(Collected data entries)

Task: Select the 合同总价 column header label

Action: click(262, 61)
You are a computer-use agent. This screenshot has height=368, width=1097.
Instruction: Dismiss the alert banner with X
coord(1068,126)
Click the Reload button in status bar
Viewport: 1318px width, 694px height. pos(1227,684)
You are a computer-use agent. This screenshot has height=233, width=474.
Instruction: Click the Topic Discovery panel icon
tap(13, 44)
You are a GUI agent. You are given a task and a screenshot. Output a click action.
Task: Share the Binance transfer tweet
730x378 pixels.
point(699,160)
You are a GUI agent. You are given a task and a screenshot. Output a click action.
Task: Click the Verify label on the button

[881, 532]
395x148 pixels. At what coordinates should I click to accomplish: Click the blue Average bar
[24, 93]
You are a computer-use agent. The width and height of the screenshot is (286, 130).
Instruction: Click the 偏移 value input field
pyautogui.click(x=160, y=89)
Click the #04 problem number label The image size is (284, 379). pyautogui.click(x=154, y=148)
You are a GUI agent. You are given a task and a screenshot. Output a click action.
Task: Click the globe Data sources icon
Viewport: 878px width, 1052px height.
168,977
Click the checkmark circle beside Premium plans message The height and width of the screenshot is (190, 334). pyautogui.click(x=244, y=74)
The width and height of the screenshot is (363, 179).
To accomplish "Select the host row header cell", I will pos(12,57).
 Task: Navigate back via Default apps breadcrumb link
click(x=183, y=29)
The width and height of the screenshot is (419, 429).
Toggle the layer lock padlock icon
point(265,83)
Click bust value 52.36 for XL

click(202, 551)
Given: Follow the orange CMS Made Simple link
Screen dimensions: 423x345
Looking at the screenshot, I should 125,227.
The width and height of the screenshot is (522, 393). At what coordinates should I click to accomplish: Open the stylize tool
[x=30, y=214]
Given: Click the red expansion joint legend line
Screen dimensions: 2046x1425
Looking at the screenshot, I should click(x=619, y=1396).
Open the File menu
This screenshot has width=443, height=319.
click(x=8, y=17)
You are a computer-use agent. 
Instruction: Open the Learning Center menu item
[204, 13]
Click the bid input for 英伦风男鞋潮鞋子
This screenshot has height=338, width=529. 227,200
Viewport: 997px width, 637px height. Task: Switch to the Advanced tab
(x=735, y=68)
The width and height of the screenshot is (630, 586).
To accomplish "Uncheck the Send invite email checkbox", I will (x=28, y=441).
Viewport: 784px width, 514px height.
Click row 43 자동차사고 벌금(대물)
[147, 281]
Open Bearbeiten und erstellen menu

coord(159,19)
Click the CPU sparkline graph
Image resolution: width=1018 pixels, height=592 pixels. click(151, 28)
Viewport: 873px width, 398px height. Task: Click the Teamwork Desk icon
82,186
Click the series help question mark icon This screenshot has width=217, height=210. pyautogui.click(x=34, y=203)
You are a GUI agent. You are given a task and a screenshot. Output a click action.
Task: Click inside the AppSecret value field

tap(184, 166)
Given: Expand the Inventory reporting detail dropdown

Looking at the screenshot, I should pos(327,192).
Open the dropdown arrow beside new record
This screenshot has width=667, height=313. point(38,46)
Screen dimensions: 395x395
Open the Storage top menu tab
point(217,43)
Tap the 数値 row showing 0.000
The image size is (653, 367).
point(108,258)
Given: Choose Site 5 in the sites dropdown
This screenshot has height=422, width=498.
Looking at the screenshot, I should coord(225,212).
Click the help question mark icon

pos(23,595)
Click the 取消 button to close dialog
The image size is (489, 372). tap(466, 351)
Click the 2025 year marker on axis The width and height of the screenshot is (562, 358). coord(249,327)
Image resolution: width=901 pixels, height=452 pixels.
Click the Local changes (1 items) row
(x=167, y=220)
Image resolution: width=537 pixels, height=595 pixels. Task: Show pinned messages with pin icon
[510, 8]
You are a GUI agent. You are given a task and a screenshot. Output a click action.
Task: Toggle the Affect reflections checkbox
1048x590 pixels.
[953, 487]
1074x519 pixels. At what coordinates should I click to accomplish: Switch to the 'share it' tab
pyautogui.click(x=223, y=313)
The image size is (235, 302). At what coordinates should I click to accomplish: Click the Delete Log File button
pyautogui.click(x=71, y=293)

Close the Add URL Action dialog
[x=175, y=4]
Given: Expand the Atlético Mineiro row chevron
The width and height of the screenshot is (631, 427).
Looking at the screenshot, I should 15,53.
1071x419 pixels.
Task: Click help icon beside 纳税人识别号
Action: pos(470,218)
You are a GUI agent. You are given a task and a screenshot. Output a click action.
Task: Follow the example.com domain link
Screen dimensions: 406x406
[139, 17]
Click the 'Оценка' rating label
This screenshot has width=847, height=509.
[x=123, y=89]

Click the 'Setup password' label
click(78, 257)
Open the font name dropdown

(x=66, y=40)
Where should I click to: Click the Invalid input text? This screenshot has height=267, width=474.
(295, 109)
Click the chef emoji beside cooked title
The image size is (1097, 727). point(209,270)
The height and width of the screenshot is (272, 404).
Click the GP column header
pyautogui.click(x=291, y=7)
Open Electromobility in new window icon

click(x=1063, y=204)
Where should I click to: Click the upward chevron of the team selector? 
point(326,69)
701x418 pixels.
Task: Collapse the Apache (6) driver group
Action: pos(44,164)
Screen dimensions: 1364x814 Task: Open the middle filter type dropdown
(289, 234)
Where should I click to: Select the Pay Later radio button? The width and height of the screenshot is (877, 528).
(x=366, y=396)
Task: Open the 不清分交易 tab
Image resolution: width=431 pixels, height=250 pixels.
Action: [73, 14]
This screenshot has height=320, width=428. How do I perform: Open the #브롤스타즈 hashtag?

## What the task requires
Look at each line above and note whether it holds the word "will". Report how many do, as the number only.

## Expected output
2